Groups from the UK, US and Australia are vying to unlock a
£70m PFI prison deal in Scotland.
The identity parade for the Scottish Prison Service's Addiewell
Prison scheme in West Lothian is MTC (Management and Training
Corporation) with Multiplex, GSL with Group 4 and Miller
Construction, GEO with Laing O'Rourke and a consortium featuring
Interserve.
The line-up is also interesting because none of the three
contractors that the Scottish Prison Service chose last year to
handle £200m-plus worth of prison work under a framework deal
(Amec, Skanska and Carillion) appear on the final line-up for
Addiewell.
Carillion was initially on board as the GSL/Group 4 contractor, but
the firm subsequently turned its back on the deal and was replaced
by Miller.
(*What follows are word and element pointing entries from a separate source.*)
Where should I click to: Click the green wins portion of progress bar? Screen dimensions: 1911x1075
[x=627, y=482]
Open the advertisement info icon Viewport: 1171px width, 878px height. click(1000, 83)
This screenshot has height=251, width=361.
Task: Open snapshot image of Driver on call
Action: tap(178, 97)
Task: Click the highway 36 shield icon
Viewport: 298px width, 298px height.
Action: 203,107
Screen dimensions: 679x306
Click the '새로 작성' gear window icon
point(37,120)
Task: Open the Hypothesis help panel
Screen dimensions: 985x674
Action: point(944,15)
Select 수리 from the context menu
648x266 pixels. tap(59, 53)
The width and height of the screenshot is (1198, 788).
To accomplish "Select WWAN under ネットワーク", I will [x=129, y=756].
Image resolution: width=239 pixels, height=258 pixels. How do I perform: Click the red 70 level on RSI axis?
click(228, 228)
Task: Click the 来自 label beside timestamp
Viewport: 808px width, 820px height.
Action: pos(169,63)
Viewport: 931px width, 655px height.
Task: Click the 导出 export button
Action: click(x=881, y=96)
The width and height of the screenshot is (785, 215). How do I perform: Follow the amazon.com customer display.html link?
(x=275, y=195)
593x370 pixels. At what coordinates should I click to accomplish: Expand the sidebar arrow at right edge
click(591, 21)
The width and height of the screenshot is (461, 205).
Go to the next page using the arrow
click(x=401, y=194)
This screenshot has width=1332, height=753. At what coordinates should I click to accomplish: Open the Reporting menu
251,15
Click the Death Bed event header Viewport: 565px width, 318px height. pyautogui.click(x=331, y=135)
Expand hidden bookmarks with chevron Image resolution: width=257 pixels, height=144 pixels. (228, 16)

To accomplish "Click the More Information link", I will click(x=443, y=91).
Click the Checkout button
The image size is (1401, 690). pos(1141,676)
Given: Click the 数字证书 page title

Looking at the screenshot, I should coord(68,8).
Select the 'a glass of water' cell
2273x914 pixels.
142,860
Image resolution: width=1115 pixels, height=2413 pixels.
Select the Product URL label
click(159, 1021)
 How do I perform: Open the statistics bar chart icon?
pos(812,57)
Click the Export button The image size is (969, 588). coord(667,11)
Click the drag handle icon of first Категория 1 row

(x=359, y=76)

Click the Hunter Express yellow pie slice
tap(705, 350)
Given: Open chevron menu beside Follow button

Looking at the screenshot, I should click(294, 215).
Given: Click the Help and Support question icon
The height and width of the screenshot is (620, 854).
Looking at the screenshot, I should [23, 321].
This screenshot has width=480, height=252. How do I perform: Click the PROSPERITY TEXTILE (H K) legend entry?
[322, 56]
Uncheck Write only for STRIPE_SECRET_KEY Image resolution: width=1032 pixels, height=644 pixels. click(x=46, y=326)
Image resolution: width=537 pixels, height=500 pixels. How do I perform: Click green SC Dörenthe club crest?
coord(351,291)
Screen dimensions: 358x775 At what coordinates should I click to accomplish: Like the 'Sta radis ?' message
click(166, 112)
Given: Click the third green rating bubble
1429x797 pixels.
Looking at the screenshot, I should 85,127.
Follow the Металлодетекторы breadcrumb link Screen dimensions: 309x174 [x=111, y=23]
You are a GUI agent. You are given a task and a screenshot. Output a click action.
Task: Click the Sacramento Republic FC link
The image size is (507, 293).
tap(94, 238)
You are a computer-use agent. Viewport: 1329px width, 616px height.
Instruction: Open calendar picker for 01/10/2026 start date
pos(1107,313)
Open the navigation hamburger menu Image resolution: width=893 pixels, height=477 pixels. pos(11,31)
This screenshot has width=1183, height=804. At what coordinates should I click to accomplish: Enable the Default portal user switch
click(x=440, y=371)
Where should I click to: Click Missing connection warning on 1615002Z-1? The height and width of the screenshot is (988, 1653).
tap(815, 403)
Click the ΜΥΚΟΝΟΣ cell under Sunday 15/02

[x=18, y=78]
It is believed that neither Amec nor Skanska pitched for
the project.
MTC, an American prison company based in Utah, and which set up
Iraq's infamous Abu Ghraib jail, has established a London
headquarters and is bidding in tandem with Australian contractor
Multiplex. MTC is planning to run a number of prisons in the UK,
including the extension of London's Belmarsh jail, which holds
terrorist suspects.
GSL operates in the UK, South Africa and Australia, and in 1994 won
the contract for the first prison to be built in the UK under PFI -
the Altcourse jail in Liverpool. The firm also operates Rye Hill
prison on the Warwickshire/ Northamptonshire border.
GEO - formerly the Wackenhut Correction Corporation - is also a US
prison operator.
The Addiewell deal comprises building and operating a jail for 700
inmates. The plan is for the scheme to be awarded this summer, with
the prison opening in 2006 or 2007, subject to approval by the
Scottish Executive and West Lothian Council's planning consent.